BIOma – Kasus malaria monyet kembali mengguncangkan Asia Tenggara khususnya pada daerah malaysia dan daerah aceh. Penyakit ini sudah tida asing bagi masayrakat yang tinggal di daerah tropis apalagi yang dekat dengan hutan. Namun, bagi daerah aceh masih terhitung baru di telinga.

Malaria monyet merupakan penyakit zoonosis atau penyakit yang dapat menular yang disebabkan parasit. Dikutip dari klikdokter.com bahwa malaria merupakan penyakit yang dapat disebabkan oleh parasit dan disebarkan melalui nyamuk Anopheles betina, sehingga menyebabkan penyakit. Parasit penyebab penyakitnya sudah ada di Indonesia sejak 1900-an ini terbagi menjadi 4, yaitu Plasmodium faciparum, vivax, malariae, dan ovale.

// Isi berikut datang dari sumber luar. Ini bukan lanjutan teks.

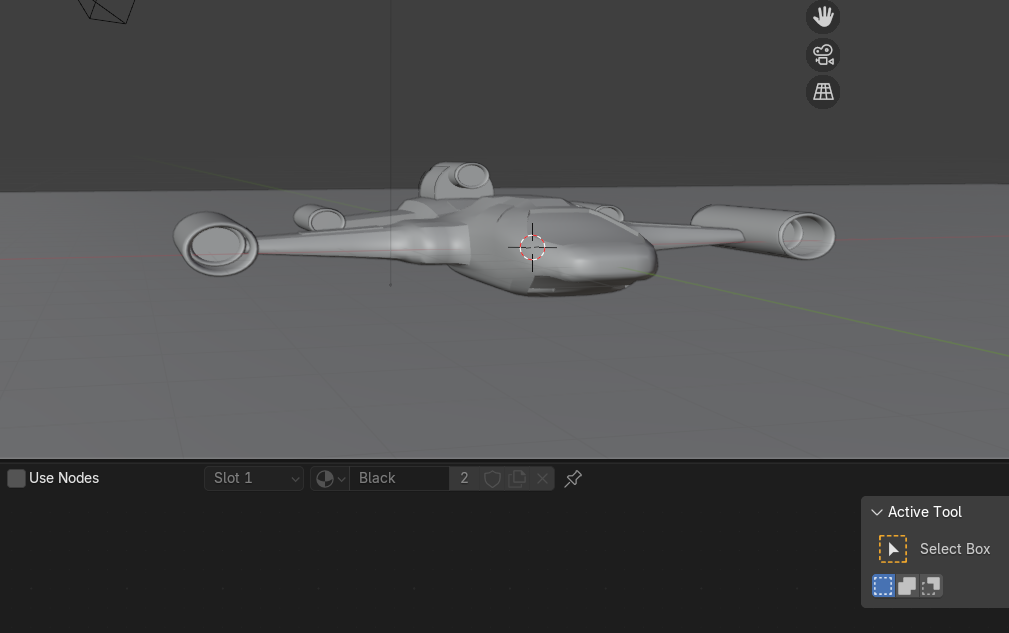The width and height of the screenshot is (1009, 633).
Task: Click the fake user shield icon
Action: pos(492,479)
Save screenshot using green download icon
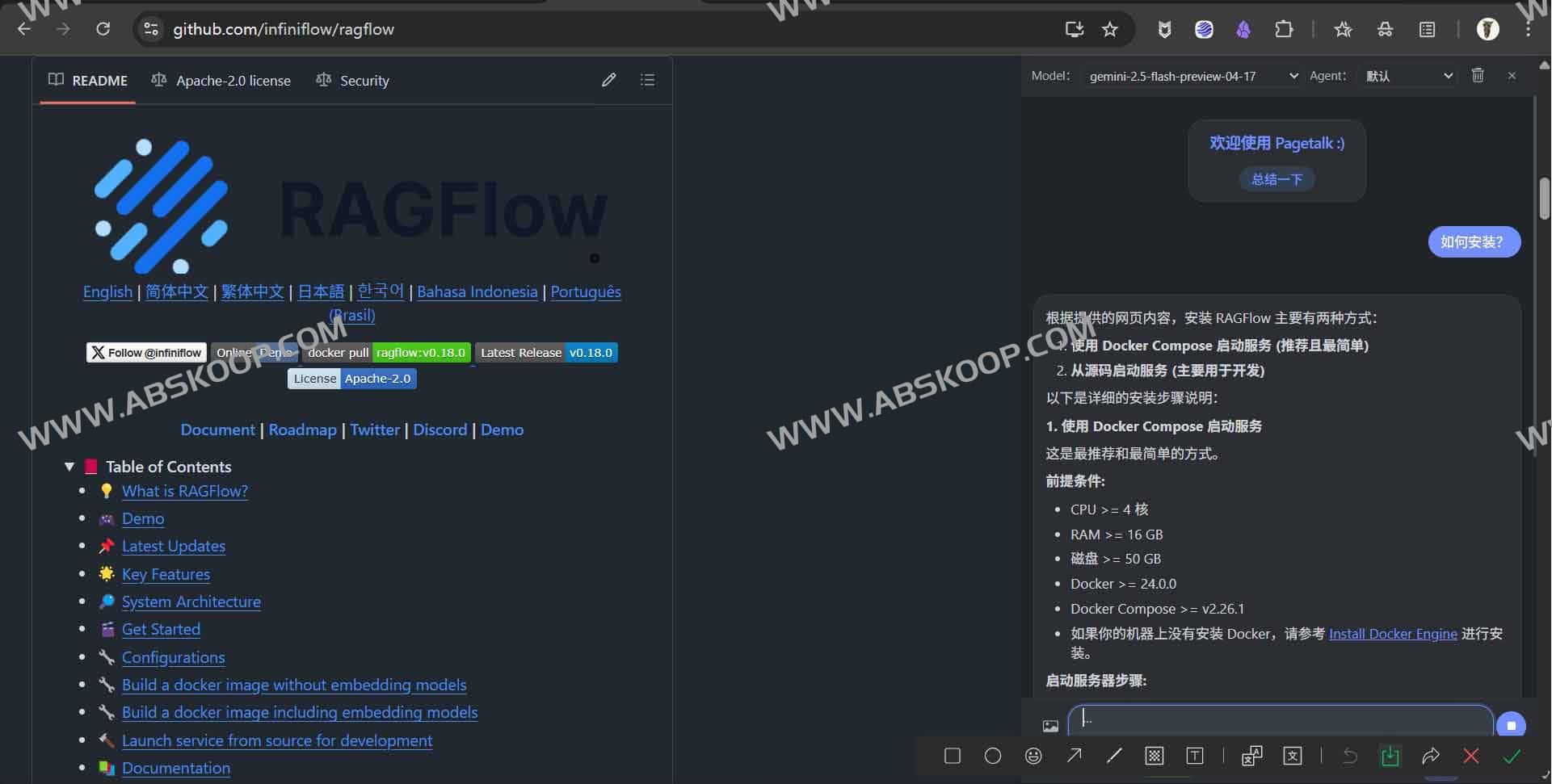1552x784 pixels. (1390, 756)
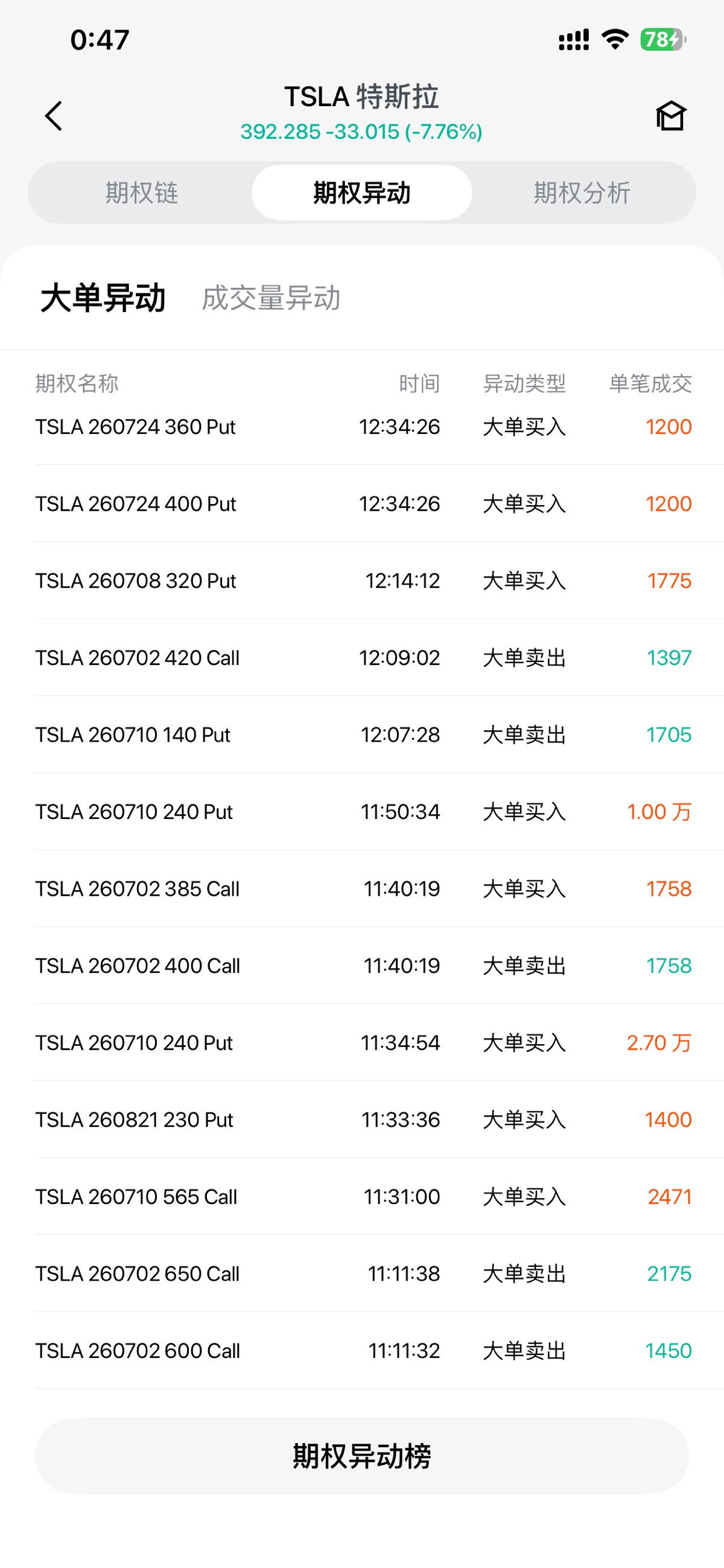Open the TSLA 260724 360 Put row
The height and width of the screenshot is (1568, 724).
pyautogui.click(x=363, y=427)
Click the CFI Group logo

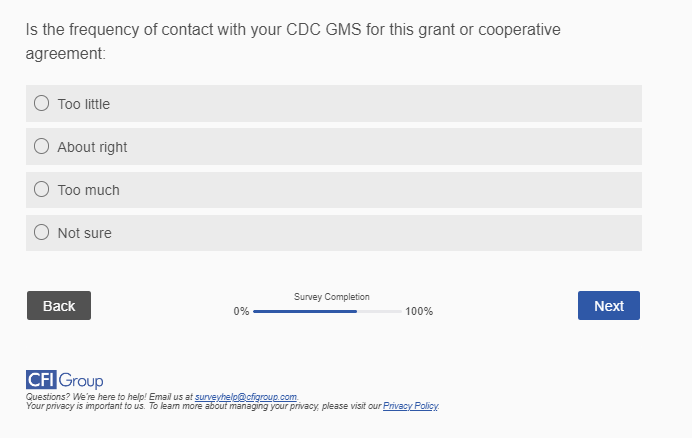(64, 380)
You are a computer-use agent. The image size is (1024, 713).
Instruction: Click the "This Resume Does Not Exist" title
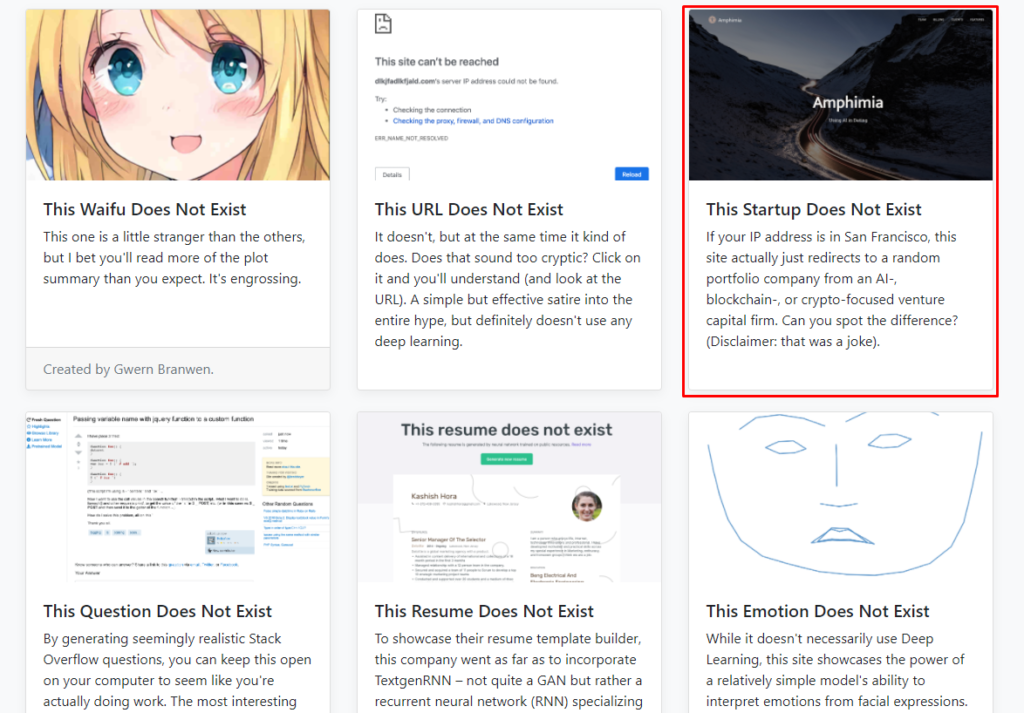[484, 611]
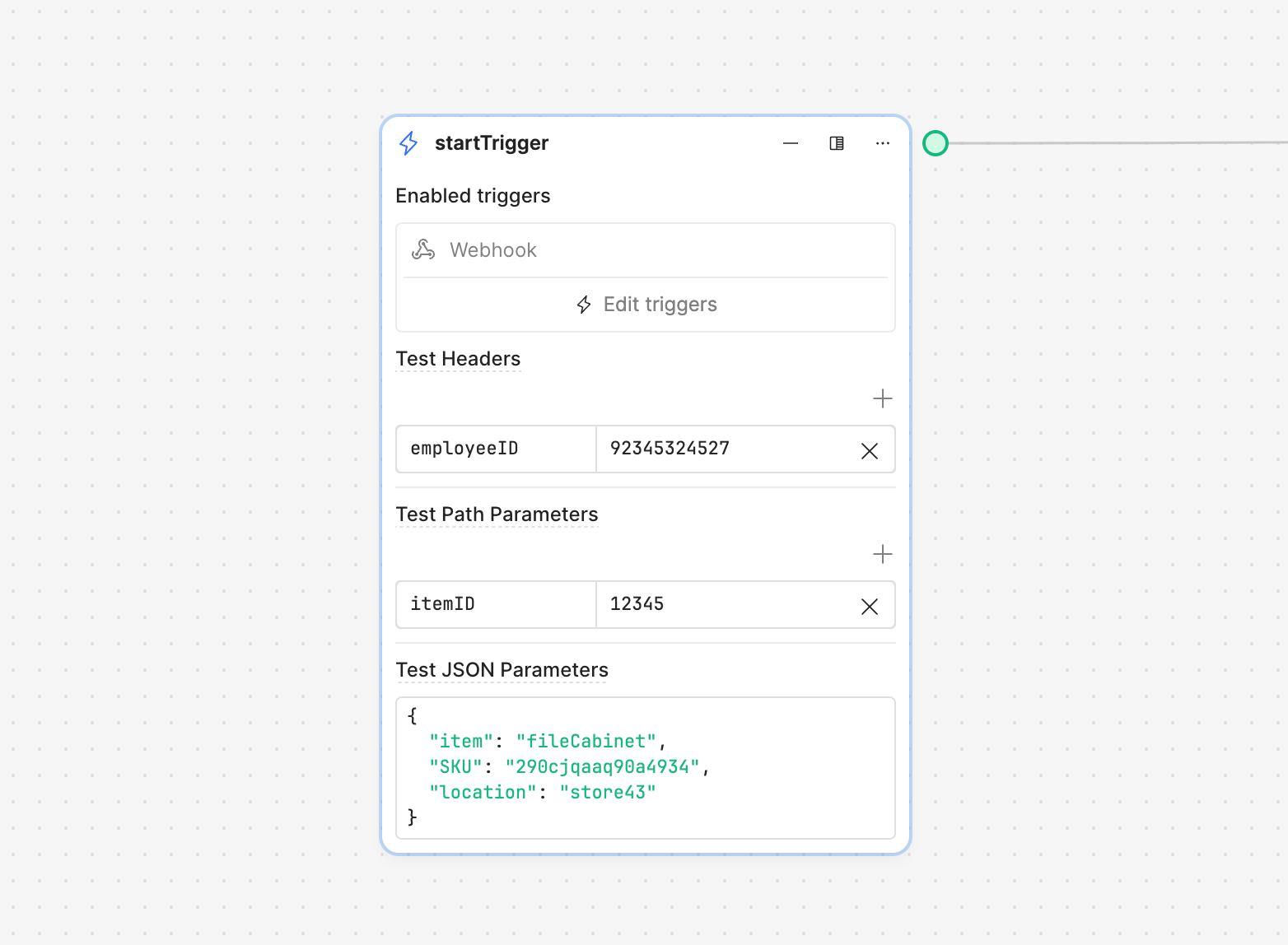Open the startTrigger more options menu
Viewport: 1288px width, 945px height.
point(883,143)

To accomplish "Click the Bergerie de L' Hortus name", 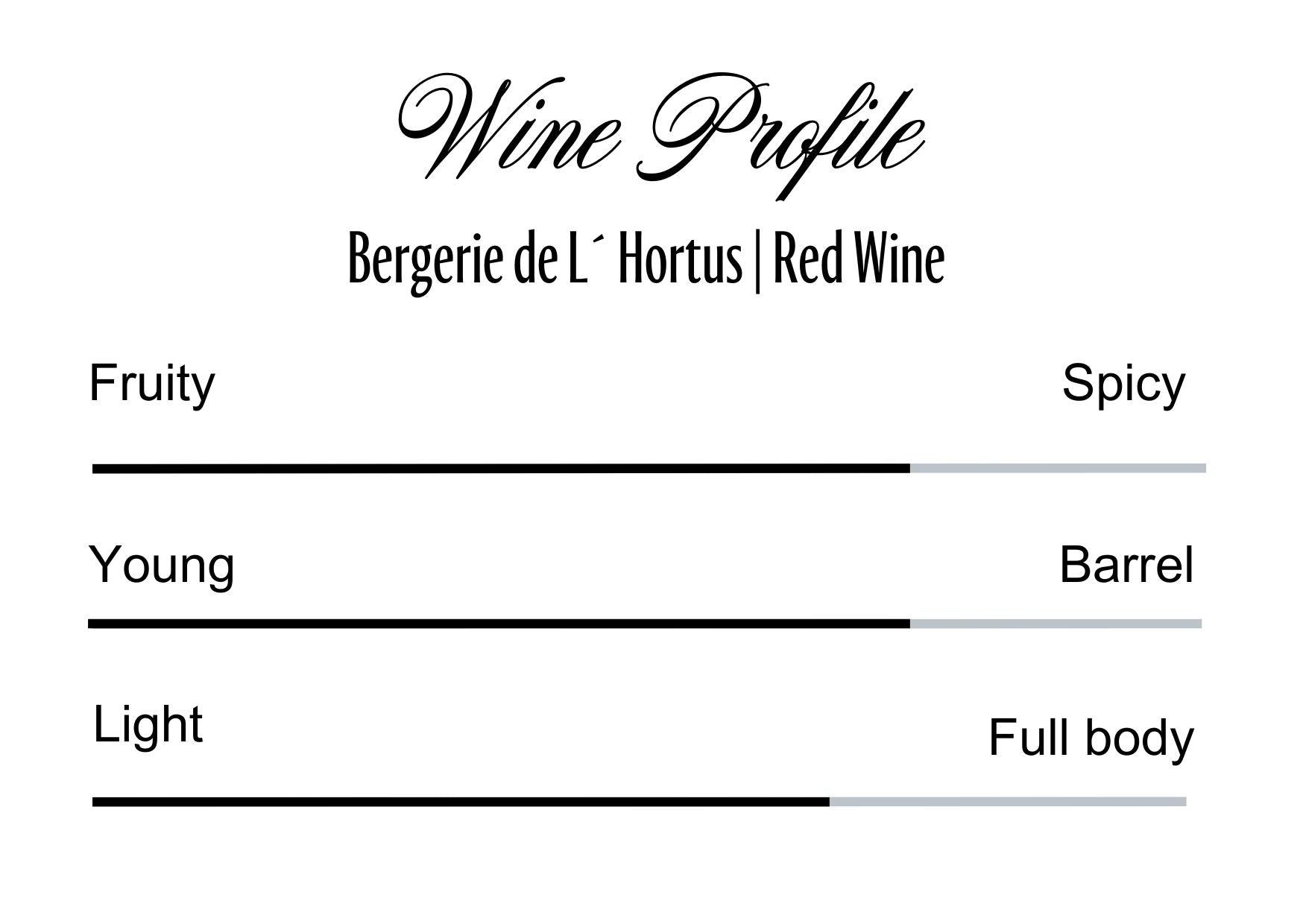I will pos(545,259).
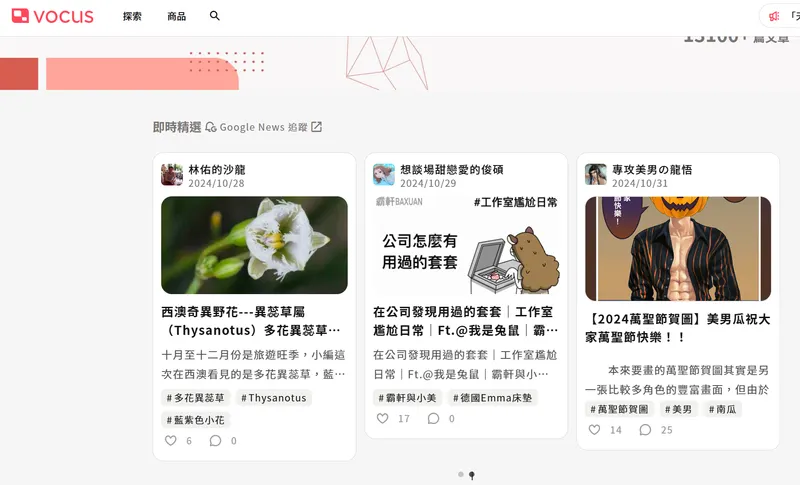Like the Thysanotus flower article
The width and height of the screenshot is (800, 485).
tap(170, 441)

Penyebab malaria monyet sangat mudah ditularkan hanya dengan gigitan nyamuk betina saja. Penyakit ini ditularkan pada manusia oleh nyamuk yang menggigit monyet yang sudah terinfeksi malaria sebelumnya. Setelah menginfeksi tubuh penyakit ini akan menunjukkan beberapa gejala umum seperti flu atau pilek. Dikutip dari halodoc.com bahwa gejala malaraia ini mudah disalah artikan karena mirip dengan gejala sakit pada umumnya. Namun, setelah sekitar 10-15 hari gejala malaria yang lain mulai muncul, seperti muntah-muntah, diare, hingga kulit berubah kuning. Dan lebih parahnya penyakit ini dapat membuat seseorang mengalami koma.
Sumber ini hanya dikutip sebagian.